Segment Start: Reading passage

Ok, so today was orientation at a certain mental hospital in the Seattle area. Needless to say, I am quite excited to start my rotation there in February. Just sitting in the orientation as the head personel were explaining what happens on what unit and how each unit is different I couldn't help but be completely interested. I found I am most interested in the unit that holds the patients who are more psychotic, experiencing visions and hearing voices. That floor really interests me. I am not that interested in detox or the other floors that have more mentally stable patients. Also, during orientation the Dr. there gave us a very important tip that us nursing students are expected to do during our rotation at this facility. We are to " Just be open to every even that happens. Have a desire to learn from everything".
Sadly, I have to report to you I had thoughts I most likely should not have while being there. But during orientation I couldn't help but keep thinking I was going to basically going to be in a zoo with signs all over the place that say , "Do not feed the animals". Because we are not allowed to really give into anything that the patients are doing. But also, each circumstance is different. I know that sounds cold, but believe me there is much more to it that I can not mentally explain at this point. I'm wiped, I have to get up early tomorrow just like I did today, so I am wanting to hit the bed early :( But with our patients at the hospital, there mental psyche is fragile. Sometimes we should let them have one of their episodes and other times we should not. When this happens is seriously up to the doctors and more experienced personel on the floors... not me.

Segment End: Reading passage
Segment Start: Data provided

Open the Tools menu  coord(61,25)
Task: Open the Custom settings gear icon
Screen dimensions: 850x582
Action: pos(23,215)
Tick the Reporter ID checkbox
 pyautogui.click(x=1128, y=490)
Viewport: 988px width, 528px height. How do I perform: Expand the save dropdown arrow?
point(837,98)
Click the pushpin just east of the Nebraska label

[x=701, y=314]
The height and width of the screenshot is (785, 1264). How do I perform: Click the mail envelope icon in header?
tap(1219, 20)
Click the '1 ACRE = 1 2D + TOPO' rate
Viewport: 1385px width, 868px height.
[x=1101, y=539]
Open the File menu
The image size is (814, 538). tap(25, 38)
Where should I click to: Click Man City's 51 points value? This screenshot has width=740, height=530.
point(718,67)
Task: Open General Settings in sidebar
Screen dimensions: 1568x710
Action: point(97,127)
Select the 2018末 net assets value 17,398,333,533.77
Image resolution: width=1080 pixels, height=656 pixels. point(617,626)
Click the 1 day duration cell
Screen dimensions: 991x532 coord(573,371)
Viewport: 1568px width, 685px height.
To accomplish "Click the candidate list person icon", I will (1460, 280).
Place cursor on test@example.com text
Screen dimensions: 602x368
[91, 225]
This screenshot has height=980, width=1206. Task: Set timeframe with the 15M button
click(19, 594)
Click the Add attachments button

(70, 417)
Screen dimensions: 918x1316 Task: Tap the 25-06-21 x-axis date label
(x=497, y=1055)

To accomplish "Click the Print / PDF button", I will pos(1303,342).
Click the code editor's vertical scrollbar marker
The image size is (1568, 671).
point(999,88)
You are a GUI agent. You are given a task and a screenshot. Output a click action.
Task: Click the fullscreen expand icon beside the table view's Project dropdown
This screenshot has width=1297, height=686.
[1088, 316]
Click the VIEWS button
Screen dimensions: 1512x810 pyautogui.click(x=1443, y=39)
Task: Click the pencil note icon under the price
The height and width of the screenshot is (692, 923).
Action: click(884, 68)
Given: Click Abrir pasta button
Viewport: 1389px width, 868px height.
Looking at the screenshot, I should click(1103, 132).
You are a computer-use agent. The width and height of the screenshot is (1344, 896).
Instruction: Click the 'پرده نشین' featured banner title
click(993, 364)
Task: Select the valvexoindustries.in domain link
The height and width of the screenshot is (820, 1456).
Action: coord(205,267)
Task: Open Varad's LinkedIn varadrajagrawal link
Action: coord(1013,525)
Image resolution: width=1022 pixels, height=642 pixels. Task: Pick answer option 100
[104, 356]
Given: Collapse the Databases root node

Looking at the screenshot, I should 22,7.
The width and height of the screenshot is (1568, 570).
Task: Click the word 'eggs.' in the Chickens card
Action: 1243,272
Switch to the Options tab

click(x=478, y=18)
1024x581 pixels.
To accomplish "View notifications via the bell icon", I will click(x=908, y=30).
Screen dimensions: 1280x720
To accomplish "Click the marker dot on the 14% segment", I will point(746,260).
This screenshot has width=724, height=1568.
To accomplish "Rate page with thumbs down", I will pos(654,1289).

Segment End: Data provided

Activity list:
A. According to the orientation post, which hospital unit interests the writer most?
B. Please extract the passage of the orientation post from "Sadly, I have" up to and including "floors... not me.".
C. Continue the orientation post beyond its last sentence.

Expected responses:
A. The unit that holds the more psychotic patients, who experience visions and hear voices.

B.
Sadly, I have to report to you I had thoughts I most likely should not have while being there. But during orientation I couldn't help but keep thinking I was going to basically going to be in a zoo with signs all over the place that say , "Do not feed the animals". Because we are not allowed to really give into anything that the patients are doing. But also, each circumstance is different. I know that sounds cold, but believe me there is much more to it that I can not mentally explain at this point. I'm wiped, I have to get up early tomorrow just like I did today, so I am wanting to hit the bed early :( But with our patients at the hospital, there mental psyche is fragile. Sometimes we should let them have one of their episodes and other times we should not. When this happens is seriously up to the doctors and more experienced personel on the floors... not me.

C.
Ok, bed time. night! Hopefully I can tell you that I succeeded in my clinical checkouts after my orientation tomorrow. IV piggybacking, infusion, and drip rates! Right after 6 hours of orientation... so... exciting... YAY! Its ok. Just take it one week/day at a time and it feels like everyday is a success and everyday is unique with its own questing to get taken care of. :)
When I pass my check outs tomorrow, it is like one more quest is complete on my path to being a RN :)
Bah, I was rereading this. Some misspelling errors... one I found.. there to their for mental psyche... yea, I was really falling asleep at the computer last night.. geez.